Şöyle ki; dava, mera olarak sınırlandırılan H. Köyü 271 ada 1 parsel sayılı taşınmazın, kesinleşen tahdit içinde kaldığı ve orman sayılan yerlerden olduğu iddiasıyla, 4342 sayılı Kanun gereğince yapılan tahsis işleminin iptali istemine ilişkindir. Davacı Orman Yönetimi çekişmeli taşınmazın B. Köyünde, 1982 yılında yapılıp kesinleşen orman kadastrosu neticesinde orman olarak tescil edilen 1207 parsel içinde kaldığını belirtmektedir. Mahkemece yapılan keşif ve alınan orman bilirkişi raporunda çekimeli 271 ada 1 parsel sayılı taşınmazın (A)=16304,45 m2’lik kısmının B. Köyünde yapılıp kesinleşen tahdit içinde kaldığı, H. Köyünde yapılan ve arazi kadastro çalışmaları ile birlikte 01/02/1999 – 03/03/1999 tarihleri arasında ilân edilerek kesinleşen orman sınırlarının tesbiti çalışmalarında ise 271 ada 1 sayılı parselin orman sınır hattının dışında bırakıldığı belirtilmesi karşısında mahkemece çekişmeli taşınmazın hangi köy sınırları içinde kaldığı tam olarak belirlenmemiş, komşu B. Köyünde yapılan orman tahdidinin çekişmeli taşınmazın bulunduğu H. Köyünde ilân edilip edilmediği,yapılan tahditin H. Köyündeki taşınmazlar yönünden geçerli olup olmadığı hususu tartışılmamış, H. Köyünün öncesinde komşu B. Köyünden ayrılıp ayrılmadığı ilgili yerlerden sorularak belirlenmemiştir. Eksik inceleme ve araştırma ile yetersiz bilirkişi raporlarına dayanarak hüküm kurulamaz.

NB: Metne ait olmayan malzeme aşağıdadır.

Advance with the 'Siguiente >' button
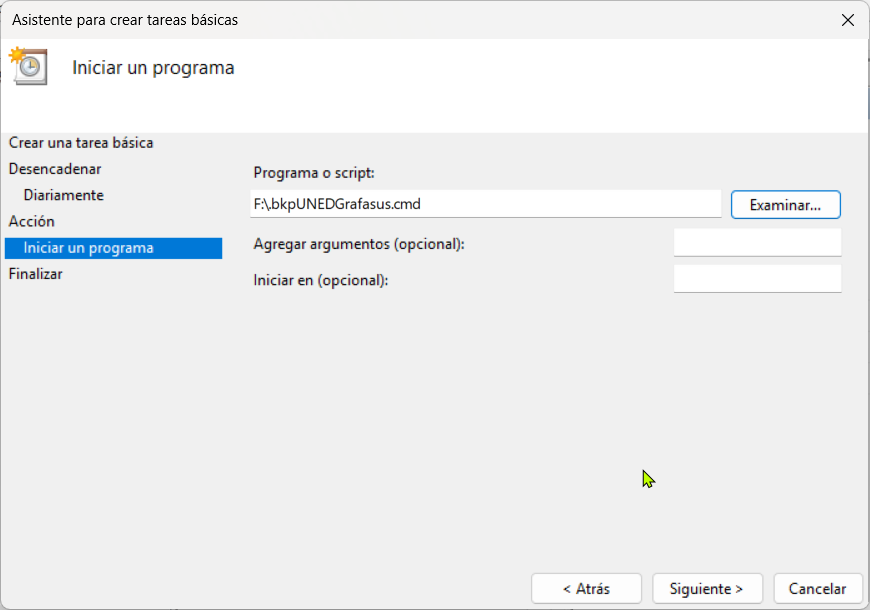point(707,588)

Bu nedenle; mahkemece öncelikle, çekişmeli taşınmazdan yararlanan H. Köyünün, davaya davalı olarak dahil edilerek, süre verilip delilleri toplanmalı, komşu parsel tutanak ve dayanakları, her iki köye ait kadastro paftaları, B. Köyünde 08/05/1980 tarihinde ilân edilerek kesinleşen orman kadastrosuna ilişkin işe başlama, çalışma, işi bitirme ve sonuçlarının askı ilân tutanakları ile taşınmazın bulunduğu yeri orman tahdit sınır noktalarıyla birlikte gösterir onaylı orman tahdit harita örneği ile H. Köyünün öncesinde B. Köyü’nden ayrılıp ayrılmadığı, B. Köyü’nde yapılan tahditin H. Köyü’nde ilân edilip edilmediği hususları sorularak var ise buna ilişkin belgeler ile askı ilân tutanağı, ilgili yerlerden getirtildikten sonra önceki bilirkişiler dışında serbet orman mühendisleri arasından seçilecek üç uzman orman yüksek mühendisi ve bir harita mühendisinden veya olmadığı takdirde bir tapu fen memurundan oluşuturulacak bilirkişi kurulu aracılığıyla yapılacak keşifte B. Köyünde 08/05/1980 tarihinde ilân edilerek kesinleşen orman kadastrosuna ilişkin tahdit haritası, B. Köyü 1207 sayılı parselin krokisi, H. Köyü 271 ada 1 parsele ve tüm çevresini gösteren kadastro paftası ile mera tesbit ve tahdidine ilişkin harita ölçekleri denkleştirilerek sağlıklı bir biçimde zemine uygulanıp, değişik açı ve uzaklıklarda olan en az 4 ya da 5 orman tahdit sınır (OTS) noktasını gösterecek biçimde çekişmeli taşınmazın tahdit hattına göre konumu duraksamaya yer vermeyecek biçimde saptanmalı; 271 ada 1 sayılı parselin B. Köyünde yapılarak kesinleşen orman kadastrosundaki konumu duruksamaya yer vermeyecek biçimde saptanmalı, bilirkişilere tahdit hattı ile irtibatlı, yine 271 ada 1 sayılı parsel ile 1207 paresl sayılı taşınmazları bir arada gösterir müşterek krokili rapor düzenlettirilmeli ve oluşacak sonuç çerçevesinde bir karar verilmelidir.
Kabule göre ise; çekişmeli parsel numarası 271 ada 1 olmasına rağmen dava dışı 270 ada 1 sayılı parsel hakkında hüküm kurulmuş olması, kesinleşen tahdit içinde, orman niteliği ile Hazine adına tapuda kayıtlı 1207 sayılı parsel içinde, kaldığı belirtilen (A)=16304,45 m2’lik kısım yönünden mera kaydının iptali ile yetinilmesi gerekirken mükerrer sicil oluşturacak şekilde yeniden tapuya tesciline karar verilmesi de doğru görülmemiştir.
SONUÇ: Yukarıda açıklanan nedenlerle; davacı Orman Yönetimi ve davalı Hazinenin temyiz itirazlarının kabulü ile hükmün BOZULMASINA, temyiz harcının istek halinde iadesine 05/06/2014 günü oy birliği ile karar verildi.